M3 | Master-Auftragsprojekt

Dozentin: Dr. Grit Bürgow

LV-Nr.: 06361300 L22
Umfang: 8 SWS / 12 ECTS
Veranstaltungstyp: Projektseminar
Unterrichtssprache: Deutsch / Englisch

1. Termin: 19.04.2018

Donnerstags 14.00 – 16.00h
Raum: SE-RH 006 (Atelier)


Die jüngste Verbreitung von Lieferdiensten im Lebensmittelbereich ist in Berlin unübersehbar. Supermarktketten, Discounter und Biomärkte ringen um digitale Kunden. Obwohl noch Wenige beim Einkauf von Lebensmitteln auf den E Commerce zurückgreifen, weist die unaufhaltsame Zunahme des online-shoppings in Deutschland auf einen künftigen Wandel des Einkaufsverhaltens auch für frische Produkte. Dieser Trend zeigt sich auch am wachsenden öffentlichen Interesse an Praktiken der urbanen Nahrungsmittelproduktion wie z. B. der gebäudeintegrierten Landwirtschaft. Aquaponik und Hydroponik als Leichtbaufarmtechnologien eröffnen neue Gestaltungsspielräume für produktive Infrastrukturen, städtebaulich-architektonische Typologien, Produzenten-Konsumenten-Netzwerke und Handelsbeziehungen. Alle diese Veränderungen haben räumliche Folgen, die einer funktionellen und gestalterischen Auseinandersetzung bedürfen.

Ausgehend von dieser Entwicklung, setzt sich das Projekt mit der Funktionsweise dieser Dienste, mit neuen Formen der urbanen Lebensmittelproduktion und dem Einkaufsverhalten auseinander. Welche Chancen und Risiken ergeben sich für den innerstädtischen Handel, Hauptgeschäftslagen und die Nahversorgung? Welche Bedürfnisse hat ein digital-geprägter Lebensmitteleinzelhandel, welche Funktionsmischungen sind denkbar und welche Konsequenzen ergeben sich für die Standortgestaltung und die wachsende Logistik? Wie sehen neue Betriebsformate, Handels-Gebäude-Typologien oder eine funktionierende Last Mile Logistic im Kontext urbaner Lebensmittelproduktion aus und wie können innovative (Lebensmittel )Anbieter von der Entwicklung profitieren? Wie sieht die künftige Stadt als Ort der Produktion und Vermarktung von Lebensmitteln aus? Mögliche räumliche Auswirkungen, Stoffströme, Nahrungsketten und Akteursbeziehungen sollen abgeleitet und mit einem hohen Abstraktionsgrad gestalterisch begangen werden.
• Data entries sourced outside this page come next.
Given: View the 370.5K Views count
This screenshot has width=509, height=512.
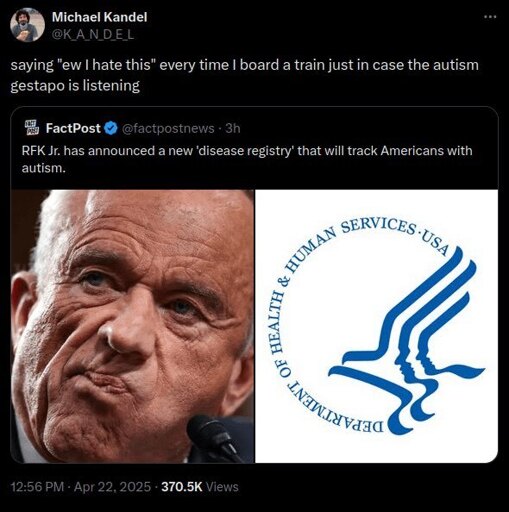Looking at the screenshot, I should coord(200,487).
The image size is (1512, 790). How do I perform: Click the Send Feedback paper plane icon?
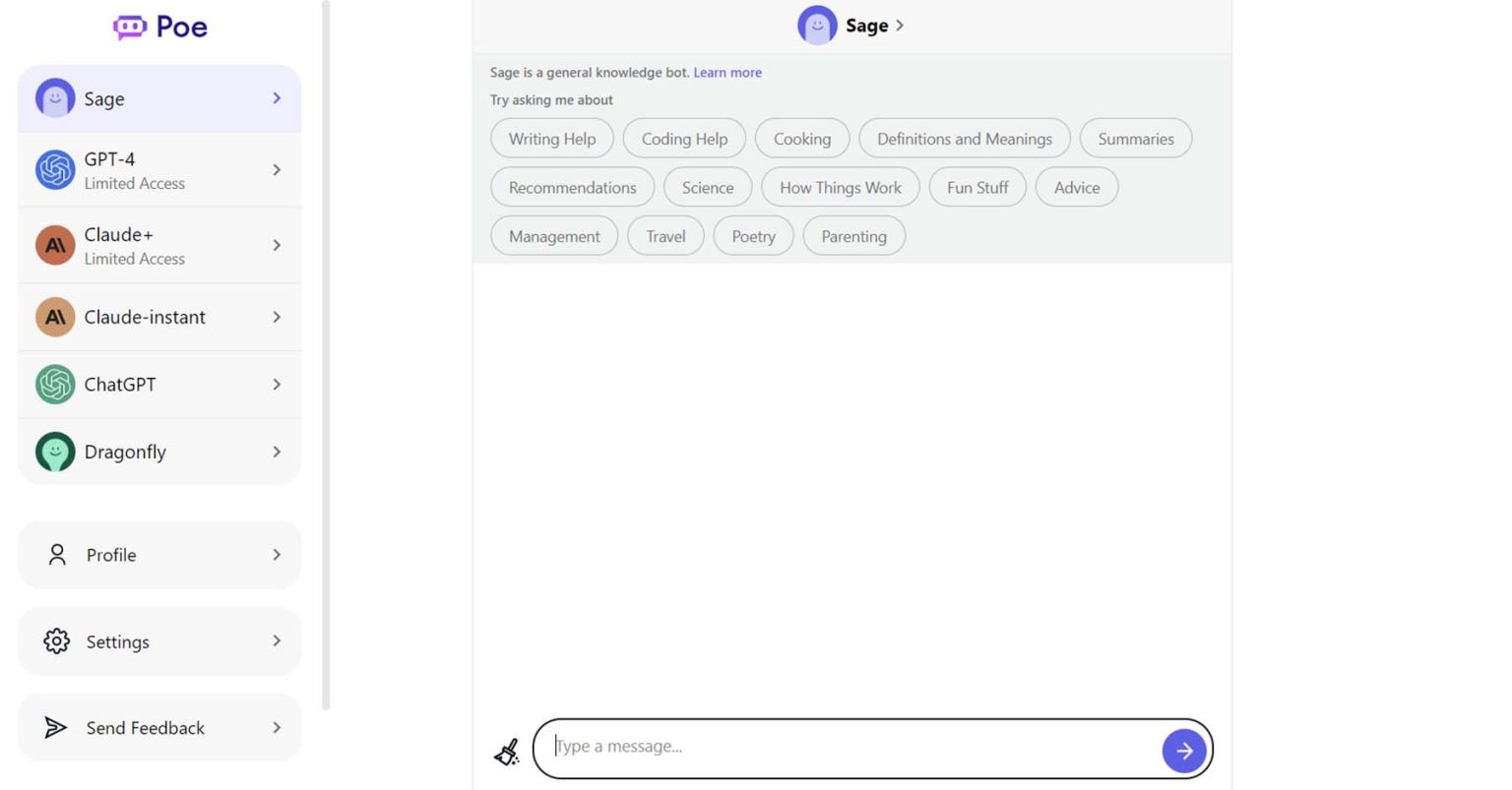point(56,727)
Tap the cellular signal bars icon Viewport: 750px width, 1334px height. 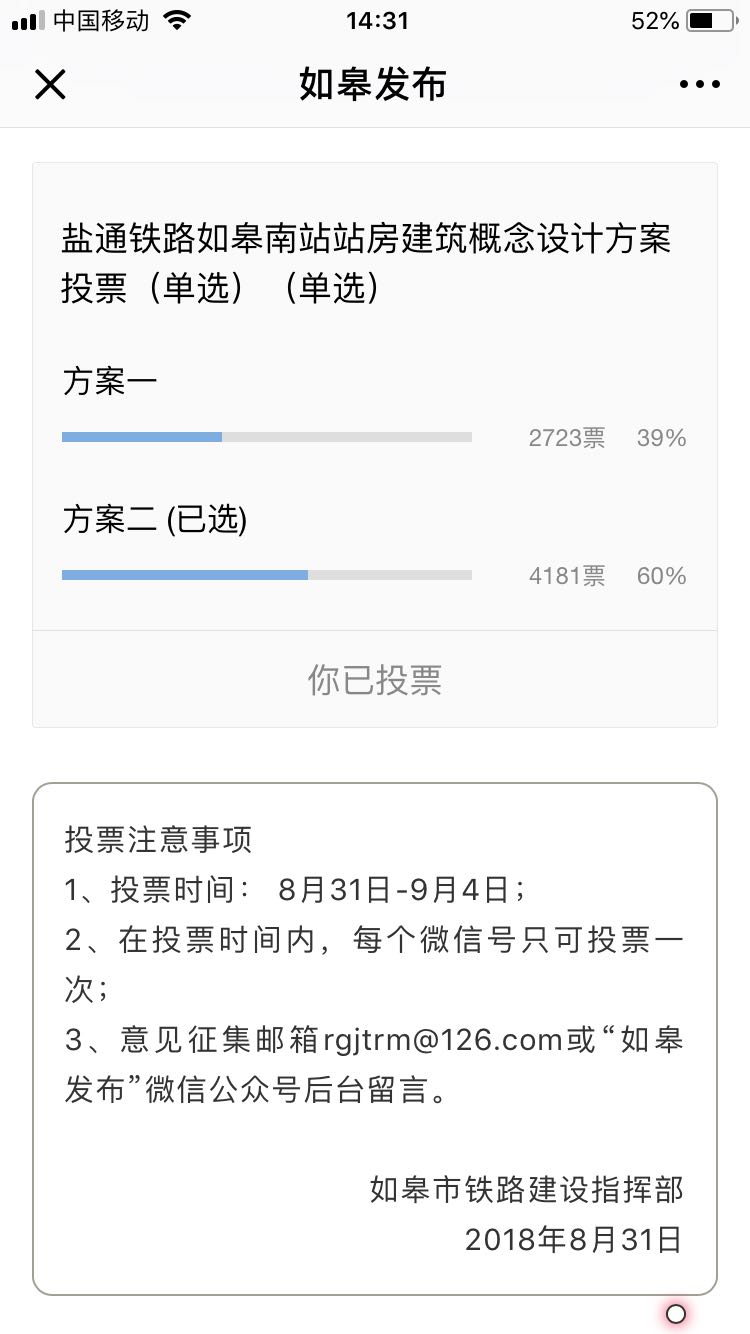(28, 21)
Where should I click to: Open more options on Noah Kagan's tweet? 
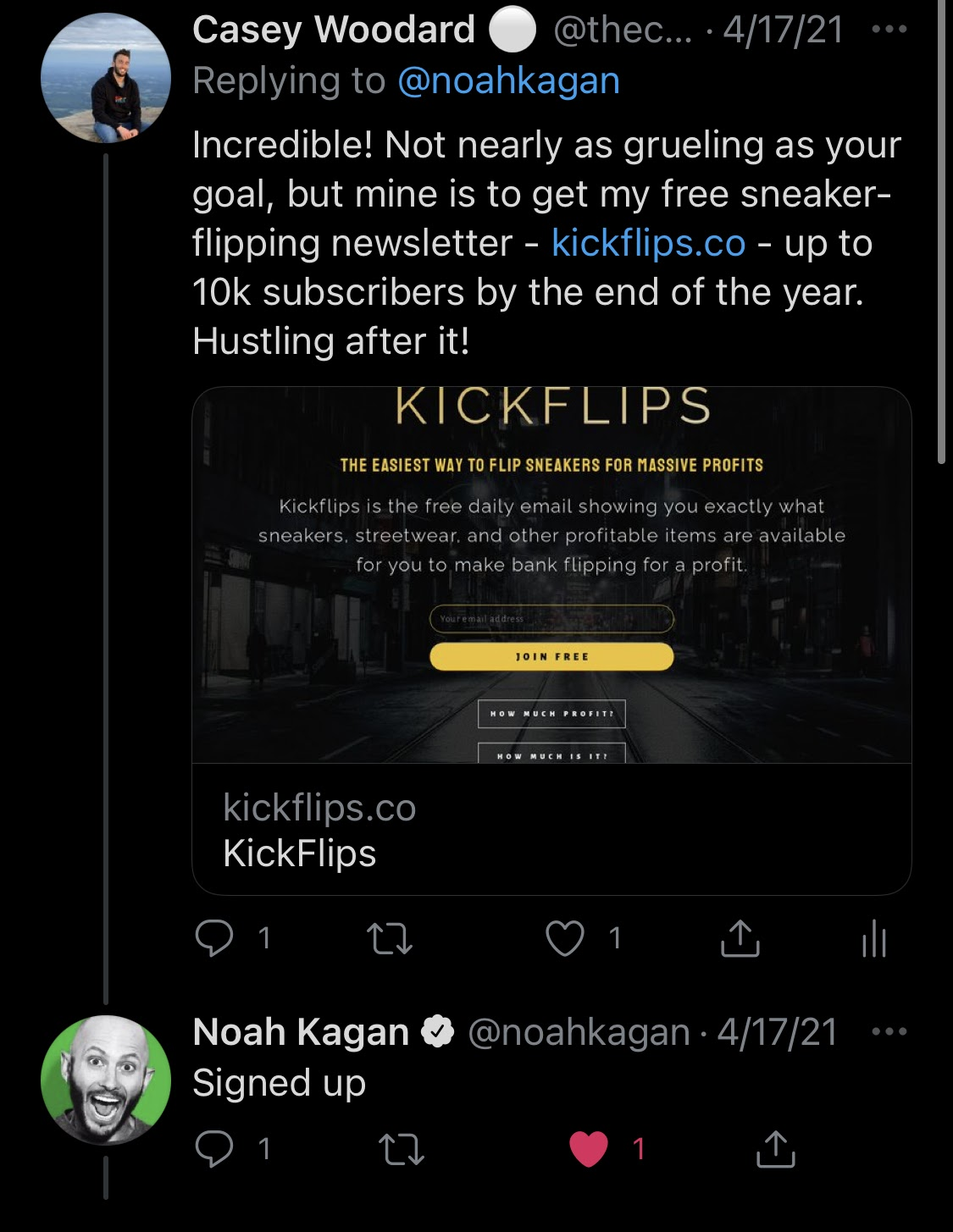click(889, 1032)
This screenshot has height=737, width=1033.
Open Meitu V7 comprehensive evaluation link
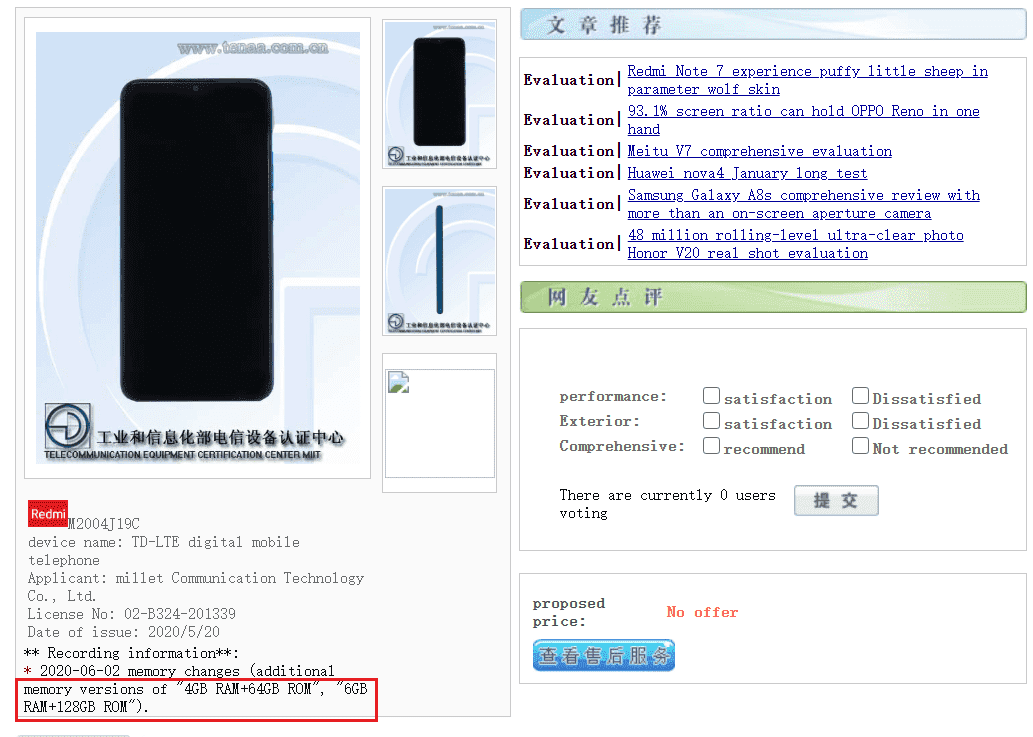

Die Veranstaltung ist Teil des Wissensnetzwerk Stadt und Handel, welches sich unter dem Motto „URBANE HANDELSLAGEN DER ZUKUNFT :: Digitalisierung – Konzentrationsprozesse – Wettbewerbsdruck“ im Studienprojekt 2018 mit Fragen an der Schnittstelle zwischen innerstädtischem Raum, Digitalisierung des Handels und urbaner Lebensmittelproduktion auseinandersetzen wird. Am Studienprojekt des Wissensnetzwerks Stadt und Handel e.V. werden sieben Universitäten mit unterschiedlicher disziplinärer Ausrichtung teilnehmen.

Das Studio-Projekt beinhaltet eine Auftaktveranstaltung mit den beteiligten Partnerhochschulen vom 4. bis 5. Mai in Hamburg. Inhaltlich dient dieser der breiten Wissensvermittlung und den damit verbundenen Herausforderungen. Der zweite Veranstaltungstag beinhaltet einen Workshop, in dem eine erste praktische Auseinandersetzung mit dem Themenfeld erfolgt.

Grundlagenkenntnisse des Entwerfens und der Plandarstellung werden vorausgesetzt. Ebenso sind Grundkenntnisse sozialwissenschaftlicher und nachhaltiger Stadtforschung wichtig. Das Auftragsprojekt setzt ein fortgeschrittenes MA-Studium voraus und basiert auf einer hohen Eigenständigkeit der Studierenden.